Ten years ago we brought down the Government, and then we got married. It was a very happy time, all in all. Lots of things are conspiring just now to bring it all back, and to remind us how long it’s been.

There’s Tony Blair’s resignation, of course (I could write a long essay on all the emotions that produces. Maybe another time. I guess there are enough of those essays about at the moment – you don’t need me to add to them).

And this morning I got an email from a friend who did one of the readings at our wedding (a few lines about marriage taken from Four Quartets), asking for a pointer to the text so that he could read it again at someone else’s. So I dug the wedding script out again and spent a happy half-hour wallowing in nostalgia.

Andrew has just installed MediaWiki here so that we can have our own household wiki, for shopping lists and so on — mundane stuff, mostly. (Much cursing during the installation process, which seemed to require a complete OS upgrade on our fileserver. Why are these things always so hard?). So this morning I put the wedding script in as the first page. Seemed a good starting point.

Doesn’t time fly?

Time should leave scars

I lost one of the small sapphires from my engagement ring a few days ago. On closer examination it appears that the ring is quite worn, which is probably why the stone fell out. I wear it all the time alongside my wedding ring so the gold must gradually have abraded.

It must be repaired, of course, but we don’t want the incident to leave no trace. Time should leave scars. The posh assistant at Catherine Jones was rather shocked at our request but the customer is always right – so they are busy on the phone at the moment looking for non-matching replacement stones. The best candidate so far is a pink sapphire.

Planning blight

This is what happens to urban areas when there is a grand plan – something that might involve demolishing existing buildings – under discussion but not decided upon (perhaps there’s a dispute over planning permission or there are problems finding the money). The motivation to maintain the existing buildings and streetscape is lost. What’s the point, when it’s all going to be pulled down soon? Things gradually decay. You can see it at the moment in Cambridge in the area around the railway station.

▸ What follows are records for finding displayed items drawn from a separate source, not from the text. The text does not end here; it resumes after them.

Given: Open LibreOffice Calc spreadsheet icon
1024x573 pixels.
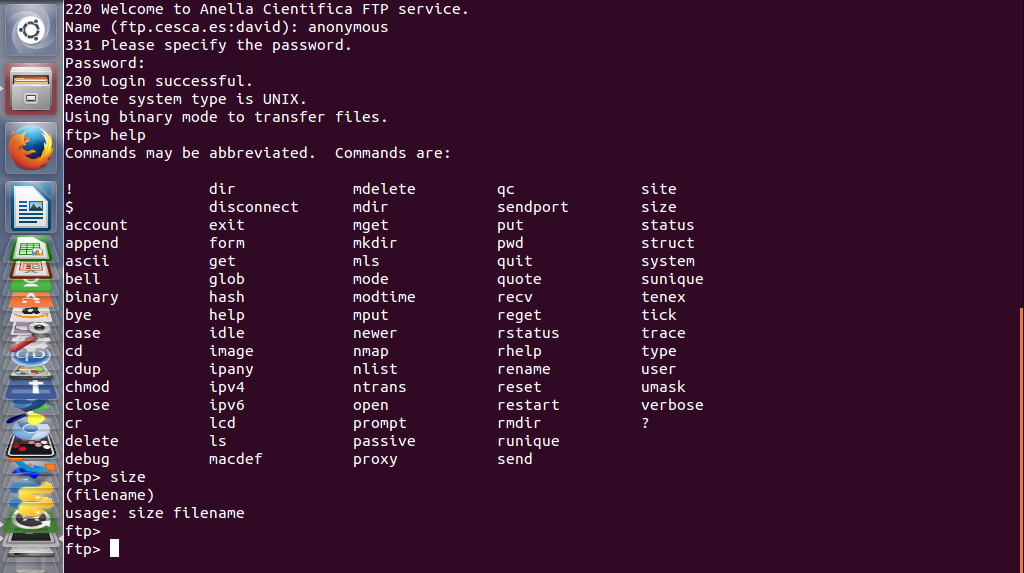Looking at the screenshot, I should pyautogui.click(x=31, y=247).
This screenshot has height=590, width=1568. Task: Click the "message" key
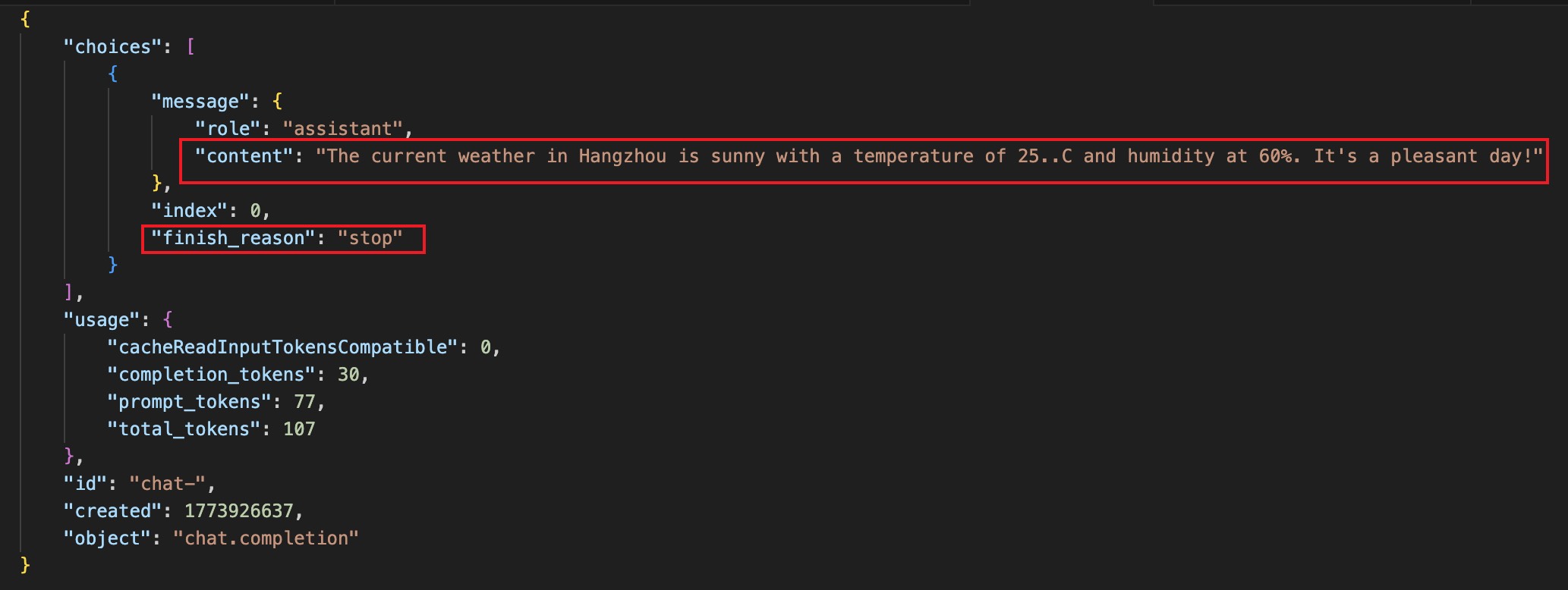[200, 102]
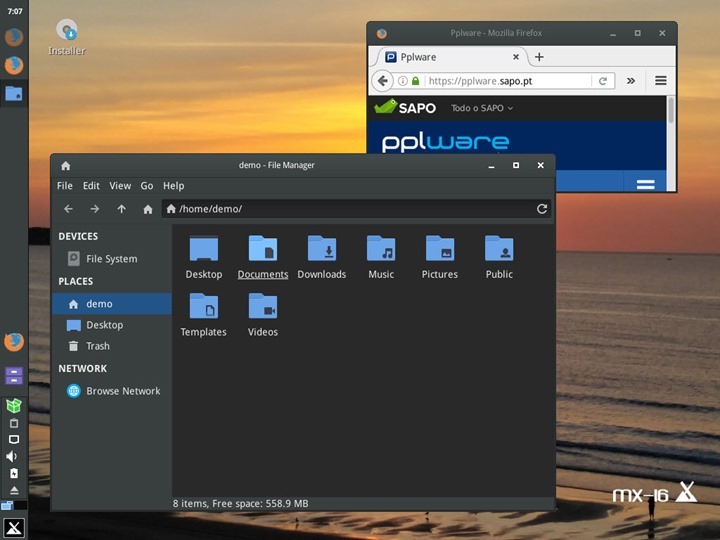Show more Firefox toolbar items chevron
Viewport: 720px width, 540px height.
pyautogui.click(x=631, y=81)
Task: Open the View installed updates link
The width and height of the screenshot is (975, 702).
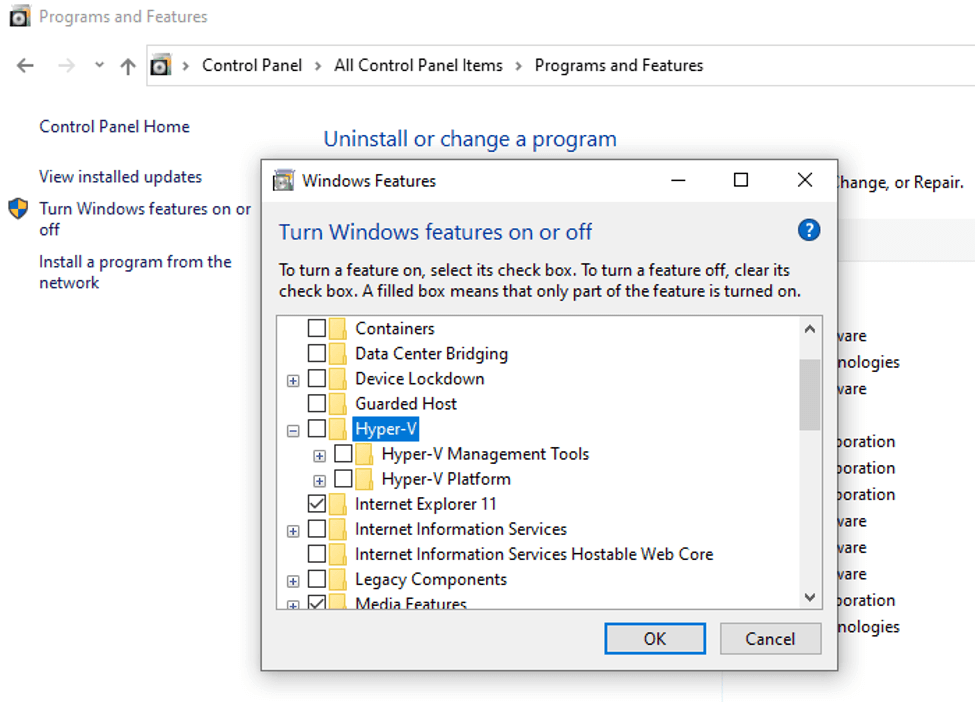Action: tap(120, 176)
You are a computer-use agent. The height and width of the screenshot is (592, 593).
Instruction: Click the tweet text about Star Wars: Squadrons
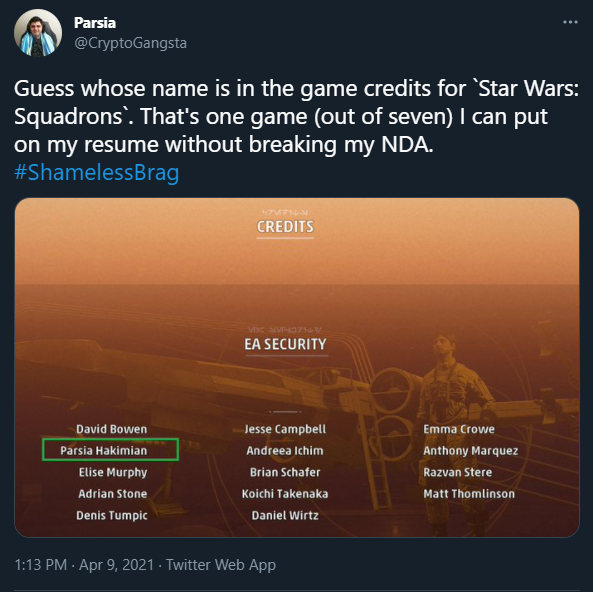[x=296, y=117]
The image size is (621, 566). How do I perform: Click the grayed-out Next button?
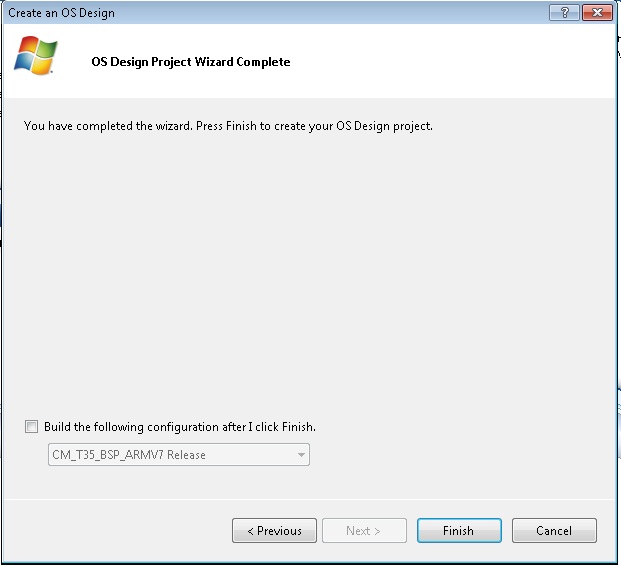(x=364, y=531)
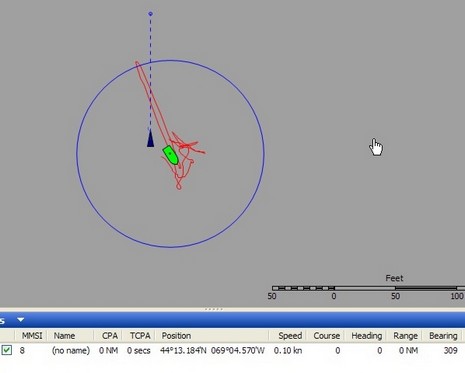Click the red track loop at its southern end
This screenshot has height=373, width=465.
(179, 188)
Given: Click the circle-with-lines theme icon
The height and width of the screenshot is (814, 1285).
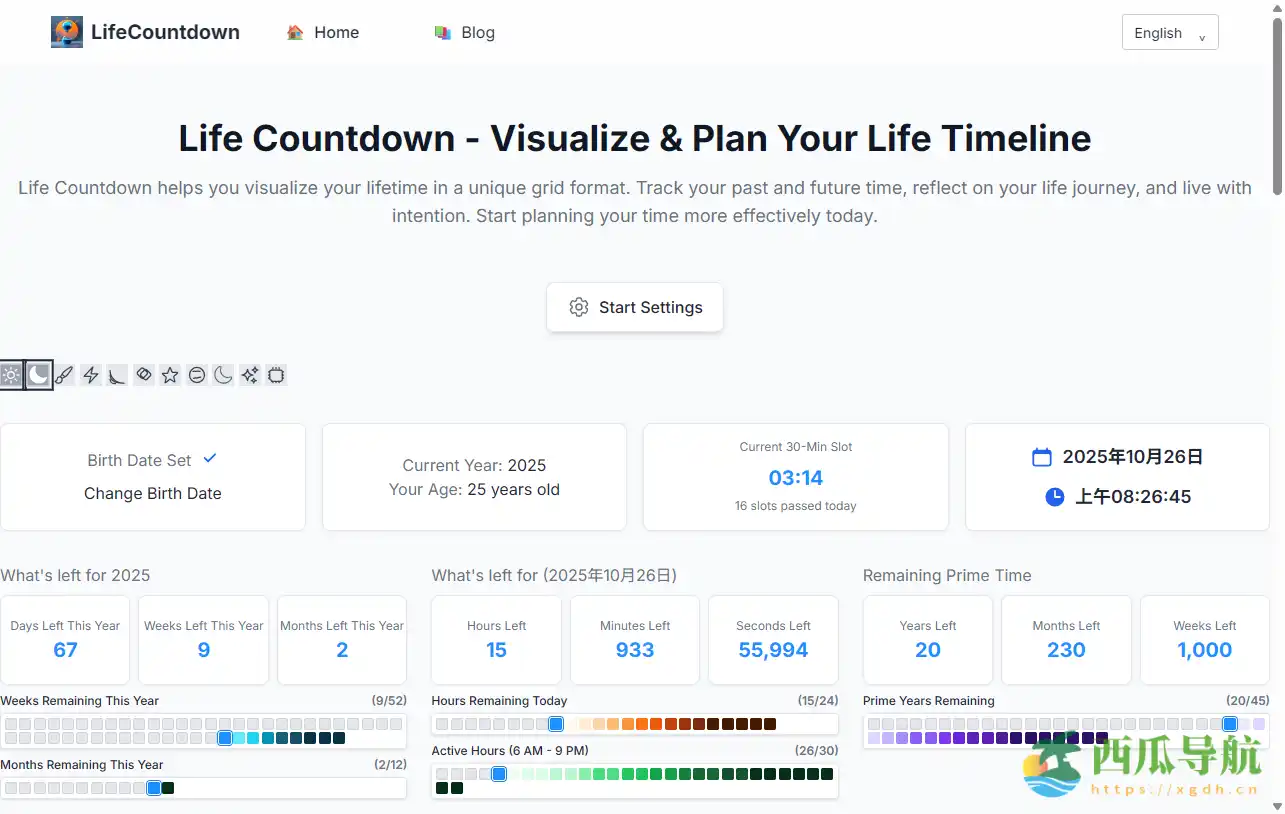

Recently I’ve realised that planning blight can happen on a domestic scale too, and that in fact our own house and garden have got a bad case of it. Ever since we moved into this house (2001) we’ve known that we wanted to make radical changes. (We bought it because of its location.) This culminated last year in a scheme to demolish the whole thing and start again. I was quite enamoured of the idea for several months and am only gradually being persuaded out of it by my more cautious other half.

Meanwhile none of the over-counter lighting in the kitchen works any more.